Kubernetes CPU Throttling and CFS Bandwidth Control
CFS Bandwidth Control
CFS bandwidth control limits CPU time for a cgroup over a period. The period is typically 100 milliseconds. The quota is how much CPU time the cgroup can use in that period. A quota of 200 milliseconds per 100 millisecond period allows 2 CPUs worth of time.
When quota exhausts, all threads in the cgroup throttle: they cannot run until the next period. This creates the throttling pattern: burst of execution, then complete stop, then burst again. Latency becomes unpredictable because requests may arrive during throttle periods.
Kubernetes CPU Limits
Kubernetes uses CFS bandwidth control for CPU limits. A limit of 2 cores sets quota to 200 milliseconds per 100 millisecond period. If your pod bursts and exhausts quota in 50 milliseconds, it throttles for the remaining 50 milliseconds. P99 latency spikes.
CPU requests work differently. Requests affect scheduling: the pod is placed on nodes with sufficient available CPU. Requests also set CFS weight, affecting priority when competing for CPU. But requests do not throttle. A pod with 1 core request can burst to use all available CPU if no limits are set.

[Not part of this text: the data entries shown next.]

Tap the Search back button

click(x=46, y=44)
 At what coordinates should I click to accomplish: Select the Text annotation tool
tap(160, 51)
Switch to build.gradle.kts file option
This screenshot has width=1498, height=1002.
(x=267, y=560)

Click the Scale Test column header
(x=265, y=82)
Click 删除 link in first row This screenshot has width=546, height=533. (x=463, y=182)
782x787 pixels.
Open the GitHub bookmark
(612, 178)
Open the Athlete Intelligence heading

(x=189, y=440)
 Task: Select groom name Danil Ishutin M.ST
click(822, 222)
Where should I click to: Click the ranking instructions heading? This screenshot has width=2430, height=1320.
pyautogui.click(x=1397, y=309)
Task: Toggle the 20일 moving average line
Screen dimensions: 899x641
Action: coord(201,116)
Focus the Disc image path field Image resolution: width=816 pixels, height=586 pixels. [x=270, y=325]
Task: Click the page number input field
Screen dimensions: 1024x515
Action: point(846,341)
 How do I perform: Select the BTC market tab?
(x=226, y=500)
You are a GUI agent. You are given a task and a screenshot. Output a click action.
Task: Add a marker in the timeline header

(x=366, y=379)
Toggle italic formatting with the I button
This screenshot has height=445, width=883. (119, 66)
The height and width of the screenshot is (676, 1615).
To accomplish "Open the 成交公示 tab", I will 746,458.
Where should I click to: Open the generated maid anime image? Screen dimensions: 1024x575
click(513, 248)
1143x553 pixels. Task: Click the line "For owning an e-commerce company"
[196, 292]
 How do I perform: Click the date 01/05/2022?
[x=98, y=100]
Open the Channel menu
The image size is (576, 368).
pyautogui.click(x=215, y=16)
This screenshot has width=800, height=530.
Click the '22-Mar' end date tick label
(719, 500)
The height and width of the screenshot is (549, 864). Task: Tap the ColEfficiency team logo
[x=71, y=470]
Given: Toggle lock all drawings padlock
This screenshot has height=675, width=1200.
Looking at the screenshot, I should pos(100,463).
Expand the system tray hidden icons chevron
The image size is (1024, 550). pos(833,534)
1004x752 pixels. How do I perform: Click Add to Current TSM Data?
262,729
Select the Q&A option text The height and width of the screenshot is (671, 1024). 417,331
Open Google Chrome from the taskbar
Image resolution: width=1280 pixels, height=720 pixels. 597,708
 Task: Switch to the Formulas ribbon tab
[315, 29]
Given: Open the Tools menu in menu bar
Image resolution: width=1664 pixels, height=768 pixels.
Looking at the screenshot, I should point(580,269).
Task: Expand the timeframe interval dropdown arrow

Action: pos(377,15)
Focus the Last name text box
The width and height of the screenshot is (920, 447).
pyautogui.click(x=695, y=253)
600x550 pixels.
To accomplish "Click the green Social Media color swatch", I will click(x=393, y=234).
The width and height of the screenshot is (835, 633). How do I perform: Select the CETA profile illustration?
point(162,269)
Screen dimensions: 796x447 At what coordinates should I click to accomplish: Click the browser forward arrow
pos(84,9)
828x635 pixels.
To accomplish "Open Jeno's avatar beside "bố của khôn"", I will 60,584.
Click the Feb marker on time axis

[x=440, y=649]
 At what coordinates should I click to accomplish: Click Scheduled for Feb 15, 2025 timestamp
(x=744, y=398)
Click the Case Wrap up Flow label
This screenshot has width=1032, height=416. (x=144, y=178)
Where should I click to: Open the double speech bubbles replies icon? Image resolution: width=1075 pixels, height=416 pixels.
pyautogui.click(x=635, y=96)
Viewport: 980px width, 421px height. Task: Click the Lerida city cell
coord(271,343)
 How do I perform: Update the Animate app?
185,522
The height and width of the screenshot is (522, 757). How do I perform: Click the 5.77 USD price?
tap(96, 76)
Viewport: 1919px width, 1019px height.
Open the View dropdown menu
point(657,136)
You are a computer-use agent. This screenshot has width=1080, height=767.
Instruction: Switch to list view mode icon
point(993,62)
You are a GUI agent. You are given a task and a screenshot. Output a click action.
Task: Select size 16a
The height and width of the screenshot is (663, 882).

Detecting and Mitigating Throttling
Monitor nr_throttled and throttled_time from cgroup stats. High throttle counts indicate CPU limits are too tight. Either increase limits or reduce workload CPU consumption.
Some organizations remove CPU limits entirely, relying on requests for scheduling and fair share for competition. This prevents throttling but allows noisy neighbors. The trade-off is predictable limits versus maximum throughput. For latency sensitive services, consider removing limits and using request based scheduling.